A objeção mais surpreendente é a de que as mulheres não podem representar Cristo e, portanto, não são feitas à imagem e semelhança de Deus. No entanto, o fato consolador da encarnação é que Deus se tornou humano na pessoa de Jesus Cristo.
Obviamente, a compreensão de quem representa Cristo hoje não depende das diferenças sexuais. Dizer que as mulheres não podem representar Cristo – não podem ser sinais de Cristo na e para a Igreja – é negar a sua plena humanidade. A afirmação envia um sinal terrível ao resto do mundo, especialmente às partes do mundo onde as mulheres são bens de segunda classe, vivendo dominadas por um membro da família do sexo masculino, incapazes de votar, conduzir, frequentar a escola ou mesmo decidir com quem casar.
Afirmar que as mulheres podem ser a imagem de Cristo não nega as distinções de gênero nem defende outra coisa que não seja o ensinamento católico: todos somos feitos à imagem e semelhança de Deus. Limitar esta capacidade devido ao que os estudiosos chamam de “fisicalismo ingénuo” é negar o facto extraordinário da ressurreição e o ensinamento católico de que Cristo vive em todos os cristãos.
Com o retomar da discussão sobre as mulheres diáconas durante o Concílio Vaticano II, surgiu a teoria da “unicidade das ordens”. O falso argumento de que, como as mulheres não podem ser ordenadas presbíteros não podem ser ordenadas diáconas, ganhou uma nova força, mesmo dentro do Vaticano. Até o Papa Francisco apresentou uma versão disto numa entrevista televisiva menos de um ano antes de morrer. Quando uma repórter americana lhe perguntou se uma jovem poderia pensar em tornar-se diácona, respondeu com um rotundo “não” a uma diácona dentro das ordens sagradas. Porquê? Não explicou, mas, como tantos outros não especialistas fazem, voltou a falar de todas as coisas maravilhosas que as mulheres podem realizar sem serem ordenadas. Importante, porém, é que não afirmou que as mulheres não podiam ser ordenadas diáconas, apenas que não acreditava que o fossem.
As três principais ordens da Igreja Católica – o diaconato, o presbiterato e o episcopado – têm uma longa trajetória de desenvolvimento, mas uma ordem não implica necessariamente a outra.
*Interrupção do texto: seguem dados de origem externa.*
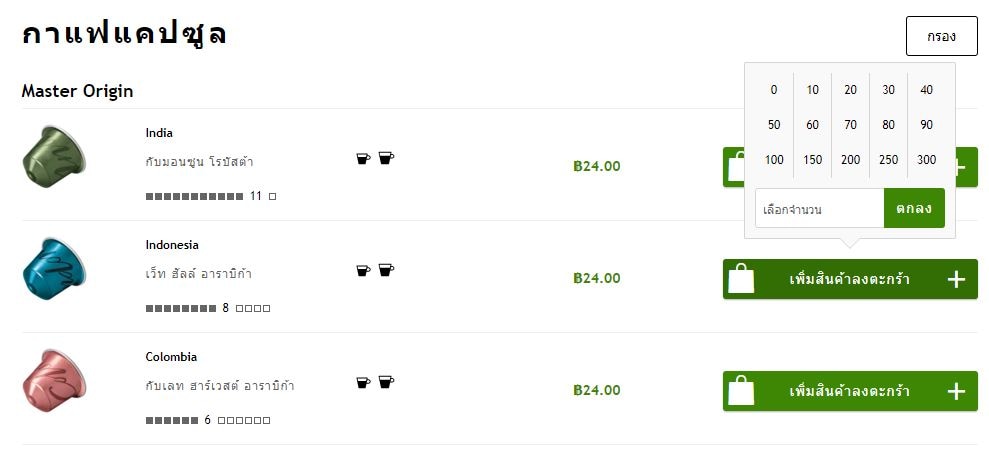
Task: Click the shopping bag icon on Indonesia's button
Action: 741,279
O diaconato é um caso interessante. A Carta de São Paulo aos Romanos (57 d.C.) apresenta a primeira e única menção de uma mulher diácona por título em todas as escrituras. O seu nome é Febe, e foi incluída na lista oficial de santos da Igreja, o Martirológio Romano, no seu início. Paulo apresenta-a à Igreja nascente em Roma como diácona e pede aos romanos que a acolham e, sobretudo, a respeitem. Entende-se que ela levou a carta a Roma e interpretou a sua teologia para estes novos cristãos.
Mais tarde, os Atos dos Apóstolos (70-90 d.C.) relatam a eleição de outros sete pela comunidade, a pedido dos apóstolos. Não recebem o título de “diáconos”, apesar da sua tarefa designada de auxiliar na distribuição de alimentos às viúvas. Isto aconteceu muito tempo depois da morte e ressurreição de Cristo, fazendo do diaconato uma criação da Igreja.
Mas é Febe quem primeiro é nomeada e conhecida, diretamente, como diácona. Porque é que ela não é bem-vinda e respeitada pela Igreja de hoje?